Czwartek, 12 lipiec 2012, 20:32
villager napisał(a):Kupiłem w dobrej cenie na polecanej aukcji /60zł za 75 ml/ w zasadzie pod wpływem opinii o tym zapachu. I cóż ..... gdybym był młodszy to bym po prostu napisał - szału nie ma. Ale z racji wieku napiszę, że zapach nie wzbudził u mnie zachwytów jak u niektórych forumowiczów. Chyba oczekiwania miałem zbyt wielkie , a zapach nie mogę napisać że kiepski bo taki absolutnie nie jest . Ale to nie to czego szukam na lato.

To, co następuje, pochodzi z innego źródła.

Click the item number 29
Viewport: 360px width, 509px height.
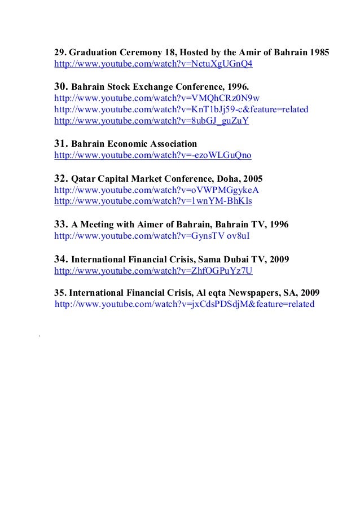[59, 53]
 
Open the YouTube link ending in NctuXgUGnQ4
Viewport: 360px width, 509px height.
[153, 64]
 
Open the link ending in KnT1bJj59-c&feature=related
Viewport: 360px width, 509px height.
[181, 109]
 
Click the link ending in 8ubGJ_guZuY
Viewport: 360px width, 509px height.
[151, 121]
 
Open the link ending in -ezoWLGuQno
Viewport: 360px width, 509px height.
[152, 155]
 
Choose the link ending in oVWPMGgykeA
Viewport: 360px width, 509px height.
[156, 189]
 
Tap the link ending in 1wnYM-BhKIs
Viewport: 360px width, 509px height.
[153, 200]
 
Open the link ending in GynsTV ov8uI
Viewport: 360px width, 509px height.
[151, 235]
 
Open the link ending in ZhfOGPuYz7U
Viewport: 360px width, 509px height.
[153, 271]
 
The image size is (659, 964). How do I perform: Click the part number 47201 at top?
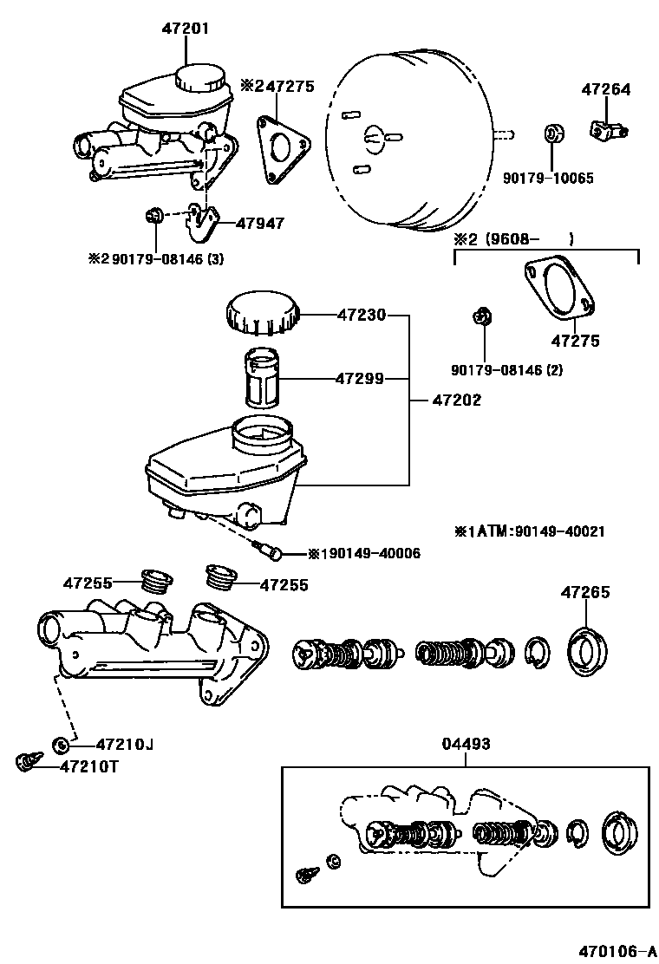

Jeszcze nadal testuje i szukam ciągle czegoś , co by potwierdzało niektóre entuzjastyczne opinie na forum . Na razie bez efektów .daj mu (i sobie) trochę czasu - to Lalique, one tak mają. Mnie załapał po kilku razach i teraz autentycznie zachwyca.
Czwartek, 12 lipiec 2012, 20:38
villager napisał(a):Kupiłem w dobrej cenie na polecanej aukcji /60zł za 75 ml/ w zasadzie pod wpływem opinii o tym zapachu. I cóż ..... gdybym był młodszy to bym po prostu napisał - szału nie ma. Ale z racji wieku napiszę, że zapach nie wzbudził u mnie zachwytów jak u niektórych forumowiczów. Chyba oczekiwania miałem zbyt wielkie , a zapach nie mogę napisać że kiepski bo taki absolutnie nie jest . Ale to nie to czego szukam na lato. Jeszcze nadal testuje i szukam ciągle czegoś , co by potwierdzało niektóre entuzjastyczne opinie na forum . Na razie bez efektów . Mam podobnie. Ja jednak znałem ten zapach i kilkukrotnie miałem okazję go testować - z moich doświadczeń wynika, że White lepiej wybrzmiewa w niższych temperaturach otoczenia. Staje sie bowiem bardziej "papierowy", medyczno-sterylny. W te upał baza wysładza się w sposób owszem ładny, lecz dosć nudny i kompozycja do złudzenia przypomina mi Essenzę od Zegny.
Czwartek, 12 lipiec 2012, 21:32
Doceniam zapachy Lalique . Miałem butelkę fauna , próbowałem z blottera konia oraz lwa . Bardzo udane pachnidła z klasą. Jednak największe wrażenie zrobił na mnie encre noir - zapach który mnie dosłownie znokautował . Gdy go pierwszy raz próbowałem w dauglasie oniemiałem z wrażenia . Cudowne ujecie wetiweru. Dawno już mnie nic tak nie zachwyciło . Teraz trochę mniej emocji powoduje noszenie tego zapachu ale pierwsze wrażenie było niesamowite. Dlatego traktowanie white`a jako przeciwnego bieguna dla encre noir traktuję na razie jako figurę retoryczną
Czwartek, 12 lipiec 2012, 22:19
bo i chyba tak trzeba na to patrzeć, w moim odbiorze White nie stoi na przeciwnym biegunie do EN. jest z pewnością jaśniejszy, ale również wyczuwam w nim nutkę niepokoju mocno wyeksponowaną w EN. i miałem takie samo doświadczenie z encre, pierwsze powąchanie dosłownie mnie oszołomiło
Czwartek, 26 lipiec 2012, 21:46
O jejciu! Wielka ciężka wilgotna micha prania taka wyciągnięta prosto z pralki! - nie lubię robót domowych więc się zmywam. :]
Ale im dalej od otwarcia tym lepiej to trzeba przyznać - robi się bardziej ziołowo (ale to złudzenie prawda? ) Podobno to przez syntetyczne piżma dodawane do środków myjących ludzie zaczęli utożsamiać ten zapach z czystością. Nie uwierzycie ale w mój nos sklasyfikował ten zapach jako....dziadkowy.
Piątek, 3 sierpień 2012, 20:13
Wymiana zdan belor-krzysztof M-wymiata-usmiałem sie do łez. :lol:
Dla mnie White jest bardzo udaną i szykowną kompozycją,jak kazda od Lalique(prawie,bo nie znam Fauna),na początku czuc bandażyk,ale to tylko chwilowe uczucie,potem jest już tylko lepiej,podoba mi sie te lekkie swidrowanie w nosie,nie wiem jak Wy ,ale mi tu pachnie pieprzem-tyle,że białym,tymi białymi pikantnymi,balsamicznymi kuleczkami. White jak i Encre Noir przypasowały mi do koszuli,White na co dzien a Noir na wieczory. pkngbr dobrze to ujął,że White roztacza wokół siebie aure...aure świeżosci i czystosci.